Reproduce all of the material below word for word.

The records:
○ ○ ○ ○ ○

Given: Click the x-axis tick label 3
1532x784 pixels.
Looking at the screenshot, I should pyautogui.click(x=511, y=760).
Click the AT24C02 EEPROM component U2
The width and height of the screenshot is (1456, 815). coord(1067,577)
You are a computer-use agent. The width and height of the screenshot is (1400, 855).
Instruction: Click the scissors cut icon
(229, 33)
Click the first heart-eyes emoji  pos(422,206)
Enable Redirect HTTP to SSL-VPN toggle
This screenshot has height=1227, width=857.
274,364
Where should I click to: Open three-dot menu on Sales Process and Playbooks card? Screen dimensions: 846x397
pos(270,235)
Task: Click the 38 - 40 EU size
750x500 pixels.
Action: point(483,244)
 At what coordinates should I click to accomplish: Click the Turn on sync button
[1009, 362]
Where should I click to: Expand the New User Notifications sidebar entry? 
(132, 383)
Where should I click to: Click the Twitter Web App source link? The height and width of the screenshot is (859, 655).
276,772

○ ○ ○ ○ ○

Answer below:
Given: Click the x-axis tick label 3
1532x784 pixels.
Looking at the screenshot, I should pyautogui.click(x=511, y=760).
Click the AT24C02 EEPROM component U2
The width and height of the screenshot is (1456, 815). coord(1067,577)
You are a computer-use agent. The width and height of the screenshot is (1400, 855).
Instruction: Click the scissors cut icon
(229, 33)
Click the first heart-eyes emoji  pos(422,206)
Enable Redirect HTTP to SSL-VPN toggle
This screenshot has height=1227, width=857.
274,364
Where should I click to: Open three-dot menu on Sales Process and Playbooks card? Screen dimensions: 846x397
pos(270,235)
Task: Click the 38 - 40 EU size
750x500 pixels.
Action: point(483,244)
 At what coordinates should I click to accomplish: Click the Turn on sync button
[1009, 362]
Where should I click to: Expand the New User Notifications sidebar entry? 
(132, 383)
Where should I click to: Click the Twitter Web App source link? The height and width of the screenshot is (859, 655).
276,772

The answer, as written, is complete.